WHAT IS ASKED -> Extract every one of the entries below and reproduce each line word for word, changing nothing.

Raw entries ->
········

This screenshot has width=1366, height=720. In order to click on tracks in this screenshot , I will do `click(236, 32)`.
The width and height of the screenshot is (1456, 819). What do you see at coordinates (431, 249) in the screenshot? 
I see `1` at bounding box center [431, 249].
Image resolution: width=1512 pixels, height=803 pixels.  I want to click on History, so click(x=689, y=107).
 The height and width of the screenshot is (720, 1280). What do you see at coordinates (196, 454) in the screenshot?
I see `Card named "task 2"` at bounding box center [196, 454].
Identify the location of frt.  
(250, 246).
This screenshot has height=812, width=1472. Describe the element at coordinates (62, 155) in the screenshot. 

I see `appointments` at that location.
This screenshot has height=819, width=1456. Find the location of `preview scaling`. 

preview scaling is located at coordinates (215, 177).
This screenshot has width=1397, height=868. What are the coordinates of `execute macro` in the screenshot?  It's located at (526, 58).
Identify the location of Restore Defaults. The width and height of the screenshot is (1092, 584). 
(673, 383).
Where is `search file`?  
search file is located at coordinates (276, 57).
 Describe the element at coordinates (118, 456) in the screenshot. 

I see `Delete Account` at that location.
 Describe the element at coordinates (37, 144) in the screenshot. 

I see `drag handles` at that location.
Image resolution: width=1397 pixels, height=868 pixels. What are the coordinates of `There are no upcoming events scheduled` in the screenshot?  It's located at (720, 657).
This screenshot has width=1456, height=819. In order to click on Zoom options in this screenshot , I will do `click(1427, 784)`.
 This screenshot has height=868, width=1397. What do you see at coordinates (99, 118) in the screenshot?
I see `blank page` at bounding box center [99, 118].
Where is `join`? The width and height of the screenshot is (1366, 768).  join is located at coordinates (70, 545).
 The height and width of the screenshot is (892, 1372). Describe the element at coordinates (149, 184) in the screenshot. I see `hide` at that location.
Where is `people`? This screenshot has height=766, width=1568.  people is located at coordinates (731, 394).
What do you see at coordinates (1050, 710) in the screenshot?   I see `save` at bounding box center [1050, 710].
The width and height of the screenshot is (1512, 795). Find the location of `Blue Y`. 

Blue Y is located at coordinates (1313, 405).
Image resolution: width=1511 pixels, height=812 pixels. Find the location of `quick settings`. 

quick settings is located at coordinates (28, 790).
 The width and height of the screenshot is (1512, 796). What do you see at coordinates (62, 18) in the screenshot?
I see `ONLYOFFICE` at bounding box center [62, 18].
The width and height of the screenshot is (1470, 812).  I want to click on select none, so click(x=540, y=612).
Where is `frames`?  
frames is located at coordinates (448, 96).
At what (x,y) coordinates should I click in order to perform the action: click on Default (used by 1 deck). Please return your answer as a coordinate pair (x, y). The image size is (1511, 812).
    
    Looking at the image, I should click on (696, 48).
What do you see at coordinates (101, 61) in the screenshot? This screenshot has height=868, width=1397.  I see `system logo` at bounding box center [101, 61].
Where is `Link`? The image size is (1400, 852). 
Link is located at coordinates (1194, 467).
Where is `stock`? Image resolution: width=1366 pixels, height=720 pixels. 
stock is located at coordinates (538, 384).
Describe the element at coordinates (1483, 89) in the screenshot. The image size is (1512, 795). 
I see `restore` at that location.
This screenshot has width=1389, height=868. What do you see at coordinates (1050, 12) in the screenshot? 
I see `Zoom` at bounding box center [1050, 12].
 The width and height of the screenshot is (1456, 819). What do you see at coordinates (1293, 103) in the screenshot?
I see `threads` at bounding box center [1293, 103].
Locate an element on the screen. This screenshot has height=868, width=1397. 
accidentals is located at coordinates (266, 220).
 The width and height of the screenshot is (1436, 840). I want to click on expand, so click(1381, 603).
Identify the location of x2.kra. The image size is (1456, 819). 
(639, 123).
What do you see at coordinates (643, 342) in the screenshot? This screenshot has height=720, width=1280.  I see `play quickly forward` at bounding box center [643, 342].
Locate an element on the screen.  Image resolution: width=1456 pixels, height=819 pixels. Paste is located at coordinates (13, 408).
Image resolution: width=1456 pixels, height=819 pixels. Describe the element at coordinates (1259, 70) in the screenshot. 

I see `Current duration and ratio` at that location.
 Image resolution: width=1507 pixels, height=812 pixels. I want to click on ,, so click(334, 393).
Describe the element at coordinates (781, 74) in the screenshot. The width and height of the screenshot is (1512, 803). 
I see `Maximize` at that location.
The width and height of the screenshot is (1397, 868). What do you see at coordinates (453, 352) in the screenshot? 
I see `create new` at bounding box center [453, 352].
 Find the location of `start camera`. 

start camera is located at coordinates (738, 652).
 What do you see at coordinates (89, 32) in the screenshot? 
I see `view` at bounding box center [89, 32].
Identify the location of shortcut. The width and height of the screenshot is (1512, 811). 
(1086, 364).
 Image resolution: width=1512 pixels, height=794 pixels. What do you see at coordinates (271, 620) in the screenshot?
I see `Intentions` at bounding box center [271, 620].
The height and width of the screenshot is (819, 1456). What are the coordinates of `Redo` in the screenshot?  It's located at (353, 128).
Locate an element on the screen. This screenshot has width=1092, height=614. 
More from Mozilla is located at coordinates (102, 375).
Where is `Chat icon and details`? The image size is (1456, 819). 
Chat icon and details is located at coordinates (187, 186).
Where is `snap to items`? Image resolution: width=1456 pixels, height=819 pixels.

········

SOLVED PROBLEM ->
This screenshot has width=1366, height=720. In order to click on tracks in this screenshot , I will do `click(236, 32)`.
The width and height of the screenshot is (1456, 819). What do you see at coordinates (431, 249) in the screenshot? 
I see `1` at bounding box center [431, 249].
Image resolution: width=1512 pixels, height=803 pixels.  I want to click on History, so click(x=689, y=107).
 The height and width of the screenshot is (720, 1280). What do you see at coordinates (196, 454) in the screenshot?
I see `Card named "task 2"` at bounding box center [196, 454].
Identify the location of frt.  
(250, 246).
This screenshot has height=812, width=1472. Describe the element at coordinates (62, 155) in the screenshot. 

I see `appointments` at that location.
This screenshot has height=819, width=1456. Find the location of `preview scaling`. 

preview scaling is located at coordinates (215, 177).
This screenshot has width=1397, height=868. What are the coordinates of `execute macro` in the screenshot?  It's located at (526, 58).
Identify the location of Restore Defaults. The width and height of the screenshot is (1092, 584). 
(673, 383).
Where is `search file`?  
search file is located at coordinates (276, 57).
 Describe the element at coordinates (118, 456) in the screenshot. 

I see `Delete Account` at that location.
 Describe the element at coordinates (37, 144) in the screenshot. 

I see `drag handles` at that location.
Image resolution: width=1397 pixels, height=868 pixels. What are the coordinates of `There are no upcoming events scheduled` in the screenshot?  It's located at (720, 657).
This screenshot has width=1456, height=819. In order to click on Zoom options in this screenshot , I will do `click(1427, 784)`.
 This screenshot has height=868, width=1397. What do you see at coordinates (99, 118) in the screenshot?
I see `blank page` at bounding box center [99, 118].
Where is `join`? The width and height of the screenshot is (1366, 768).  join is located at coordinates (70, 545).
 The height and width of the screenshot is (892, 1372). Describe the element at coordinates (149, 184) in the screenshot. I see `hide` at that location.
Where is `people`? This screenshot has height=766, width=1568.  people is located at coordinates (731, 394).
What do you see at coordinates (1050, 710) in the screenshot?   I see `save` at bounding box center [1050, 710].
The width and height of the screenshot is (1512, 795). Find the location of `Blue Y`. 

Blue Y is located at coordinates (1313, 405).
Image resolution: width=1511 pixels, height=812 pixels. Find the location of `quick settings`. 

quick settings is located at coordinates (28, 790).
 The width and height of the screenshot is (1512, 796). What do you see at coordinates (62, 18) in the screenshot?
I see `ONLYOFFICE` at bounding box center [62, 18].
The width and height of the screenshot is (1470, 812).  I want to click on select none, so click(x=540, y=612).
Where is `frames`?  
frames is located at coordinates (448, 96).
At what (x,y) coordinates should I click in order to perform the action: click on Default (used by 1 deck). Please return your answer as a coordinate pair (x, y). The image size is (1511, 812).
    
    Looking at the image, I should click on (696, 48).
What do you see at coordinates (101, 61) in the screenshot? This screenshot has height=868, width=1397.  I see `system logo` at bounding box center [101, 61].
Where is `Link`? The image size is (1400, 852). 
Link is located at coordinates (1194, 467).
Where is `stock`? Image resolution: width=1366 pixels, height=720 pixels. 
stock is located at coordinates (538, 384).
Describe the element at coordinates (1483, 89) in the screenshot. The image size is (1512, 795). 
I see `restore` at that location.
This screenshot has width=1389, height=868. What do you see at coordinates (1050, 12) in the screenshot? 
I see `Zoom` at bounding box center [1050, 12].
 The width and height of the screenshot is (1456, 819). What do you see at coordinates (1293, 103) in the screenshot?
I see `threads` at bounding box center [1293, 103].
Locate an element on the screen. This screenshot has height=868, width=1397. 
accidentals is located at coordinates (266, 220).
 The width and height of the screenshot is (1436, 840). I want to click on expand, so click(1381, 603).
Identify the location of x2.kra. The image size is (1456, 819). 
(639, 123).
What do you see at coordinates (643, 342) in the screenshot? This screenshot has height=720, width=1280.  I see `play quickly forward` at bounding box center [643, 342].
Locate an element on the screen.  Image resolution: width=1456 pixels, height=819 pixels. Paste is located at coordinates (13, 408).
Image resolution: width=1456 pixels, height=819 pixels. Describe the element at coordinates (1259, 70) in the screenshot. 

I see `Current duration and ratio` at that location.
 Image resolution: width=1507 pixels, height=812 pixels. I want to click on ,, so click(334, 393).
Describe the element at coordinates (781, 74) in the screenshot. The width and height of the screenshot is (1512, 803). 
I see `Maximize` at that location.
The width and height of the screenshot is (1397, 868). What do you see at coordinates (453, 352) in the screenshot? 
I see `create new` at bounding box center [453, 352].
 Find the location of `start camera`. 

start camera is located at coordinates (738, 652).
 What do you see at coordinates (89, 32) in the screenshot? 
I see `view` at bounding box center [89, 32].
Identify the location of shortcut. The width and height of the screenshot is (1512, 811). 
(1086, 364).
 Image resolution: width=1512 pixels, height=794 pixels. What do you see at coordinates (271, 620) in the screenshot?
I see `Intentions` at bounding box center [271, 620].
The height and width of the screenshot is (819, 1456). What are the coordinates of `Redo` in the screenshot?  It's located at (353, 128).
Locate an element on the screen. This screenshot has width=1092, height=614. 
More from Mozilla is located at coordinates (102, 375).
Where is `Chat icon and details`? The image size is (1456, 819). 
Chat icon and details is located at coordinates (187, 186).
Where is `snap to items`? Image resolution: width=1456 pixels, height=819 pixels.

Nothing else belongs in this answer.